#### [Problems to work on]
1 > On the little-o sums page, what justification is given for the step that bounds the absolute value of a_n + c_n by the sum of the absolute values of a_n and c_n?
2 > Reproduce the passage of the little-o sums page starting at "Sum of Little-O" and ending at "denotes little-$\oo$ notation.".

* start Source excerpt *

Sum of Little-O Estimates/Sequences

Theorem

Let $\sequence {a_n}, \sequence {b_n}, \sequence {c_n}, \sequence {d_n}$ be sequences of real or complex numbers.

Let:

$a_n = \map \oo {b_n}$

$c_n = \map \oo {d_n}$

where $\oo$ denotes little-$\oo$ notation.

Then:

$a_n + c_n = \map \oo {\size {b_n} + \size {d_n} }$

Proof

Let $\epsilon > 0$.

Then by definition of little-$\oo$ notation:

$\exists n_1 \in \N: \paren {n \ge n_1 \implies \size {a_n} \le \epsilon \cdot \size {b_n}}$

$\exists n_2 \in \N: \paren {n \ge n_2 \implies \size {c_n} \le \epsilon \cdot \size {d_n}}$

For $n \ge \max \set {n_1, n_2}$:

\(\ds \size {a_n + c_n}\)

\(\le\)

\(\ds \size {a_n} + \size {c_n}\)

Triangle Inequality

\(\ds \)

\(\le\)

\(\ds \epsilon \cdot \size {b_n} + \epsilon \cdot \size {d_n}\)

\(\ds \)

\(=\)

\(\ds \epsilon \cdot \size {\size {b_n} + \size {d_n} }\)

Absolute value is positive

Hence by definition of little-$\oo$ notation:

$a_n + c_n = \map \oo {\size {b_n} + \size {d_n} }$

$\blacksquare$

* end Source excerpt *
* start Information provided *

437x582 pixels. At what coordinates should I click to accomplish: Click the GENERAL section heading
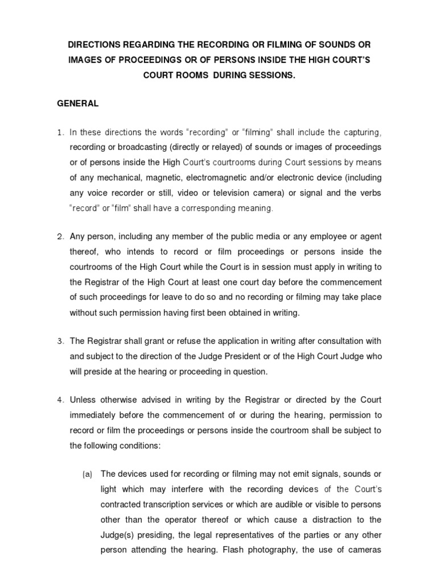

* end Information provided *

#### [Written responses]
1 > The Triangle Inequality.

2 >
Sum of Little-O Estimates/Sequences

Theorem

Let $\sequence {a_n}, \sequence {b_n}, \sequence {c_n}, \sequence {d_n}$ be sequences of real or complex numbers.

Let:

$a_n = \map \oo {b_n}$

$c_n = \map \oo {d_n}$

where $\oo$ denotes little-$\oo$ notation.